■ PROBLEM
Output every line below without omitting or altering anything.

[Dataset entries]
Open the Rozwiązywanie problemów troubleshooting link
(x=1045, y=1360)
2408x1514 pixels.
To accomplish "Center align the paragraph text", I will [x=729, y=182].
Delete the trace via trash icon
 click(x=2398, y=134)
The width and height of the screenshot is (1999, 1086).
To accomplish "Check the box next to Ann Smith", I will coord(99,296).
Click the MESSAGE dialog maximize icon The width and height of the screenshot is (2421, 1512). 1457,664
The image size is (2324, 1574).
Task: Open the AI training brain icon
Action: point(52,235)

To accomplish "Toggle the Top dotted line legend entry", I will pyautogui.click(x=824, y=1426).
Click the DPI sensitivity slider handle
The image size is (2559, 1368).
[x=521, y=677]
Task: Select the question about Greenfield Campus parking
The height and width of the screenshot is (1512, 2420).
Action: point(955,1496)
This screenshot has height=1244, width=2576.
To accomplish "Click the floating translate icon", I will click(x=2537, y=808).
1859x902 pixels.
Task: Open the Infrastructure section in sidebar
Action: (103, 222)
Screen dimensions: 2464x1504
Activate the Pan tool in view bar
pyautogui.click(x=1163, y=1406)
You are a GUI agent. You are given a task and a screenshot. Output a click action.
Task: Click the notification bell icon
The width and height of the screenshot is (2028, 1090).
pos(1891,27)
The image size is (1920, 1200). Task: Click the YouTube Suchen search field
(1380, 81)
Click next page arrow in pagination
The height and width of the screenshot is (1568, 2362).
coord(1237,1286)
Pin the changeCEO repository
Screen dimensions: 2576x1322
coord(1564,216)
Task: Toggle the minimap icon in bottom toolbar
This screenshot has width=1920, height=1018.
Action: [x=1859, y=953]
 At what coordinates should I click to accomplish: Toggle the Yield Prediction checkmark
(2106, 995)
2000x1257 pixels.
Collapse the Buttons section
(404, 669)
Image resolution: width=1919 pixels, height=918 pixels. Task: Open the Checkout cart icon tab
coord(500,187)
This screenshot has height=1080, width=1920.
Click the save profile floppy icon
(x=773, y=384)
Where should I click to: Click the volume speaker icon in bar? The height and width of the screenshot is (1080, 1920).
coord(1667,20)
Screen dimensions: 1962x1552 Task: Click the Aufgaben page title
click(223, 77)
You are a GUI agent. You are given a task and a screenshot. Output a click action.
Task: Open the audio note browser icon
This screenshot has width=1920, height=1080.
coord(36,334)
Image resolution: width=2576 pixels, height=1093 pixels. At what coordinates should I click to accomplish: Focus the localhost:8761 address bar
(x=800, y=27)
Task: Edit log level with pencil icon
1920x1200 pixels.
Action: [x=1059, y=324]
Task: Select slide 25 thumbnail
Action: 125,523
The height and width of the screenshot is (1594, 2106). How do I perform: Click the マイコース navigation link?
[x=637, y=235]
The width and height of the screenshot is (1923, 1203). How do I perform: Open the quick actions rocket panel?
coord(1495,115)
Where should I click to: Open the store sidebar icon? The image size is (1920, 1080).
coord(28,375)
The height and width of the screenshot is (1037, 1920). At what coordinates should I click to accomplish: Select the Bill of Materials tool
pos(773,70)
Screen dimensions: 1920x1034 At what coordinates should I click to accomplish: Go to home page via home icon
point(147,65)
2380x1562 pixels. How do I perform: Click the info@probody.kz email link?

■ THE COMPLETED TASK
Open the Rozwiązywanie problemów troubleshooting link
(x=1045, y=1360)
2408x1514 pixels.
To accomplish "Center align the paragraph text", I will [x=729, y=182].
Delete the trace via trash icon
 click(x=2398, y=134)
The width and height of the screenshot is (1999, 1086).
To accomplish "Check the box next to Ann Smith", I will coord(99,296).
Click the MESSAGE dialog maximize icon The width and height of the screenshot is (2421, 1512). 1457,664
The image size is (2324, 1574).
Task: Open the AI training brain icon
Action: point(52,235)

To accomplish "Toggle the Top dotted line legend entry", I will pyautogui.click(x=824, y=1426).
Click the DPI sensitivity slider handle
The image size is (2559, 1368).
[x=521, y=677]
Task: Select the question about Greenfield Campus parking
The height and width of the screenshot is (1512, 2420).
Action: point(955,1496)
This screenshot has height=1244, width=2576.
To accomplish "Click the floating translate icon", I will click(x=2537, y=808).
1859x902 pixels.
Task: Open the Infrastructure section in sidebar
Action: (103, 222)
Screen dimensions: 2464x1504
Activate the Pan tool in view bar
pyautogui.click(x=1163, y=1406)
You are a GUI agent. You are given a task and a screenshot. Output a click action.
Task: Click the notification bell icon
The width and height of the screenshot is (2028, 1090).
pos(1891,27)
The image size is (1920, 1200). Task: Click the YouTube Suchen search field
(1380, 81)
Click next page arrow in pagination
The height and width of the screenshot is (1568, 2362).
coord(1237,1286)
Pin the changeCEO repository
Screen dimensions: 2576x1322
coord(1564,216)
Task: Toggle the minimap icon in bottom toolbar
This screenshot has width=1920, height=1018.
Action: [x=1859, y=953]
 At what coordinates should I click to accomplish: Toggle the Yield Prediction checkmark
(2106, 995)
2000x1257 pixels.
Collapse the Buttons section
(404, 669)
Image resolution: width=1919 pixels, height=918 pixels. Task: Open the Checkout cart icon tab
coord(500,187)
This screenshot has height=1080, width=1920.
Click the save profile floppy icon
(x=773, y=384)
Where should I click to: Click the volume speaker icon in bar? The height and width of the screenshot is (1080, 1920).
coord(1667,20)
Screen dimensions: 1962x1552 Task: Click the Aufgaben page title
click(223, 77)
You are a GUI agent. You are given a task and a screenshot. Output a click action.
Task: Open the audio note browser icon
This screenshot has width=1920, height=1080.
coord(36,334)
Image resolution: width=2576 pixels, height=1093 pixels. At what coordinates should I click to accomplish: Focus the localhost:8761 address bar
(x=800, y=27)
Task: Edit log level with pencil icon
1920x1200 pixels.
Action: [x=1059, y=324]
Task: Select slide 25 thumbnail
Action: 125,523
The height and width of the screenshot is (1594, 2106). How do I perform: Click the マイコース navigation link?
[x=637, y=235]
The width and height of the screenshot is (1923, 1203). How do I perform: Open the quick actions rocket panel?
coord(1495,115)
Where should I click to: Open the store sidebar icon? The image size is (1920, 1080).
coord(28,375)
The height and width of the screenshot is (1037, 1920). At what coordinates should I click to accomplish: Select the Bill of Materials tool
pos(773,70)
Screen dimensions: 1920x1034 At what coordinates should I click to accomplish: Go to home page via home icon
point(147,65)
2380x1562 pixels. How do I perform: Click the info@probody.kz email link?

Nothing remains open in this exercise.